# Brief:
Start at the first record below and retype through the last, exactly.

┌─ Recorded information

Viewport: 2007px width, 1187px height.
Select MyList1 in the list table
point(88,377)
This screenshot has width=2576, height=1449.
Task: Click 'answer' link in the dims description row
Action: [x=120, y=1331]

└─

# Your solution:
Viewport: 2007px width, 1187px height.
Select MyList1 in the list table
point(88,377)
This screenshot has width=2576, height=1449.
Task: Click 'answer' link in the dims description row
Action: [x=120, y=1331]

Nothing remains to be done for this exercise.